Texto en estudio:
^^^^^^^^

También yo celebré una o diez misas en Roma, y casi me dolía que mi padre y
mi madre viviesen todavía, pues de buen grado los hubiera librado del purgatorio con mis misas y
otras excelentes obras y oraciones. Dicen en Roma este proverbio: 'Bienaventurada es la madre
cuyo hijo celebra misa el sábado en San Juan' (de Letrán). ¡Con cuánto gusto hubiera yo hecho
bienaventurada a mi madre!»
La basílica de San Pedro en el Vaticano, que guarda el sepulcro del príncipe de los apóstoles,
sería una de las primeras metas de sus correrías y callejeos hacia los templos y santuarios de
mayor veneración. De aquella basílica constantiniana y medieval, que en buena parte se
conservaba en uso mientras se alzaban las pilastras maestras de la nueva construcción bajo la
sabia dirección de Bramante, sólo le quedó el recuerdo de la inmensa capacidad. Impresión
parecida había recibido en las catedrales de Colonia y de Ulm.
Un espectáculo contempló allí, en medio de innumerable multitud de peregrinos, que le
conmovió devotamente y le pareció una gran cosa (maxima res): millares de fieles doblaban las
rodillas, todos a una, ante el velo de la Verónica mientras cantaban —como era costumbre en tal
ocasión— el himno Salve, sancta facies nostri redemptoris.
Eran los días en que Miguel Ángel estaba decorando las lunetas y bóvedas de la capilla Sixtina
y el joven Rafael de Urbino daba las últimas pinceladas, en la estancia de la Signatura, a la
llamada Disputa del Sacramento, una de las más espléndidas glorificaciones pictóricas de la
eucaristía. Fray Martín no vio las maravillas que detrás de aquellos muros del palacio papal
estaba creando el genio italiano; y si por casualidad las hubiera visto, no las hubiera
comprendido. Desgraciadamente.
De la basílica de San Pablo extramuros solamente una vez hace mención rápida en sus
escritos; indicio seguro de que visitaría aquella grande y lujosa iglesia basilical es otra alusión al
próximo lugar de Tre fontane, donde, según la tradición, fue decapitado el Apóstol de las gentes.
Desde allí, por la via delle Sette Chiese, solían dirigirse los peregrinos a las catacumbas de San
Calixto y de San Sebastián. En esta última le molestó la precipitación con que numerosísimos
sacerdotes celebraban la misa. En San Calixto veneró las infinitas reliquias que allí le mostraron
«dos minoritas», únicos custodios —afirma— de aquel concurridísimo santuario.

^^^^^^^^

Listado de datos:

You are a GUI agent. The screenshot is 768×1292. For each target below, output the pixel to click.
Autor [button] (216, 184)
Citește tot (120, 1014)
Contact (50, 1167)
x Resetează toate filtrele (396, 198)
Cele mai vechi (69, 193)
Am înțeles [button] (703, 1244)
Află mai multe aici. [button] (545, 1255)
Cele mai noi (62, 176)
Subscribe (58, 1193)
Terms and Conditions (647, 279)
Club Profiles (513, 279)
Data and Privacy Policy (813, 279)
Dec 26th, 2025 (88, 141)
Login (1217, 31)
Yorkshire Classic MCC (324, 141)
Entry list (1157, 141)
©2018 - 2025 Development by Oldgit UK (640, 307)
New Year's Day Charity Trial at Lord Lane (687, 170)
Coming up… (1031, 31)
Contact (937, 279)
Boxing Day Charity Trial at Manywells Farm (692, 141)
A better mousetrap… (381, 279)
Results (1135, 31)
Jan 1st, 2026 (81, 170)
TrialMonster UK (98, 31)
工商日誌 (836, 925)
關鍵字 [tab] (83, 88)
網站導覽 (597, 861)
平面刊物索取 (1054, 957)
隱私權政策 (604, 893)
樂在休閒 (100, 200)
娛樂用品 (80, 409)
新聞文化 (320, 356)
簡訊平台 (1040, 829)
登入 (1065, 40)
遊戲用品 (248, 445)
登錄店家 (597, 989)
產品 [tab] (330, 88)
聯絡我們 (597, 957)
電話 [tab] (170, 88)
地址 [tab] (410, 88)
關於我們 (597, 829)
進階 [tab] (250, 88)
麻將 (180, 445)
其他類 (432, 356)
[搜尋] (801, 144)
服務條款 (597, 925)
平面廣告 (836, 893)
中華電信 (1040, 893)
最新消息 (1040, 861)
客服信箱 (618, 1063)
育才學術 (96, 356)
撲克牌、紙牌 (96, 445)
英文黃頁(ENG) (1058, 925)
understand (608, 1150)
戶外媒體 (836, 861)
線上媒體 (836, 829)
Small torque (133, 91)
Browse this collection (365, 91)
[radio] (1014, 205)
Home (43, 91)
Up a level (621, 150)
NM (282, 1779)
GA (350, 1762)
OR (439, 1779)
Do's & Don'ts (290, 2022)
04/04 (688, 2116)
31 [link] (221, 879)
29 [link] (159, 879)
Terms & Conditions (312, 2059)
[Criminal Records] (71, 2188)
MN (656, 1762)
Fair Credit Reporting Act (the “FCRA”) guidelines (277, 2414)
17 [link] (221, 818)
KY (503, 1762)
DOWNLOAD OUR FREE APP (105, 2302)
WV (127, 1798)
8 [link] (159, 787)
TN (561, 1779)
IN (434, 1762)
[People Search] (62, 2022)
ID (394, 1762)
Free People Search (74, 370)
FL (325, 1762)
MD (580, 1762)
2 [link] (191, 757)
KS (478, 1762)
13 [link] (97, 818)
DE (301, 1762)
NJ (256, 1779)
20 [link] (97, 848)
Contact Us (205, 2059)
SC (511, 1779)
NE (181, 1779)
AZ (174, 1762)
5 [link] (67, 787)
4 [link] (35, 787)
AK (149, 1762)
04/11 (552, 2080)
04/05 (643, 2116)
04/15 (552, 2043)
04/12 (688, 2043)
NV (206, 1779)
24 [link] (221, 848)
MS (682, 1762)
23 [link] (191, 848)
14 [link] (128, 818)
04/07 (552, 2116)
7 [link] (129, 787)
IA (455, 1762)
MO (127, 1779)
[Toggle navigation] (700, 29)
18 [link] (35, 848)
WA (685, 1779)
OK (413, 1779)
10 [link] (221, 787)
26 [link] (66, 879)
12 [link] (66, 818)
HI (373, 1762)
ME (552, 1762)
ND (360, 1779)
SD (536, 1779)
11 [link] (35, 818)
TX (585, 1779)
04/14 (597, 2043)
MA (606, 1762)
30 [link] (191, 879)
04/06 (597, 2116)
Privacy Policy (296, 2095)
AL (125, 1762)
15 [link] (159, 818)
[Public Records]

^^^^^^^^

Instrucciones de la tarea:
Escribe la continuación del texto sobre fray Martín en Roma a partir de su última oración. No hace falta consultar las líneas.

Resultado a continuación:
Una vez habla de 76.000 mártires —nada menos— y 40 papas sepultados en aquella
catacumba; otra vez dice 80.000 mártires, y aún hace subir esta suma a 176.000 mártires y 45
pontífices. Cifras fabulosas que el devoto peregrino leyó en su guía, Mirabilia urbis Romae, o
escuchó de gente ignara, y que él admitió sin el más mínimo asomo de crítica.
No siempre se mostró tan crédulo. Tocando al palacio Lateranense —residencia de los papas
medievales— está la Scala sancta, supuesta escalera del pretorio de Pilato, que Fr. Martín, como
tantos otros fieles, subió de rodillas, rezando un padrenuestro en cada una de las 28 gradas que la
forman, pues se decía que con esta práctica devota se sacaba un alma del purgatorio, y él quería
rogar por el alma de su abuelo; sólo que, al llegar a la última grada, le vino este pensamiento:
¿Quién sabe si esto será verdad?
Quiso celebrar misa algún sábado en la basílica de San Juan de Letrán —la parroquia del
papa, «madre y cabeza de todas las iglesias»—, y, aunque no era cosa fácil por la gran afluencia
de sacerdotes, es de creer que lo conseguiría. No cabe duda que también entraría en Santa María
la Mayor, bajo cuyo áureo artesonado la piedad popular veneraba el supuesto pesebre de Belén.
Lo mismo se puede pensar de Santa Cruz en Jerusalén y de San Lorenzo extramuros.
Con el deseo de orar ante las numerosas reliquias que en San Pancracio se exhibían, visitó
aquella basílica sobre el monte Janículo. Varias veces hace mención de la iglesia o «monasterio
de Santa Inés», junto al mausoleo de Santa Constanza, en la vía Nomentana.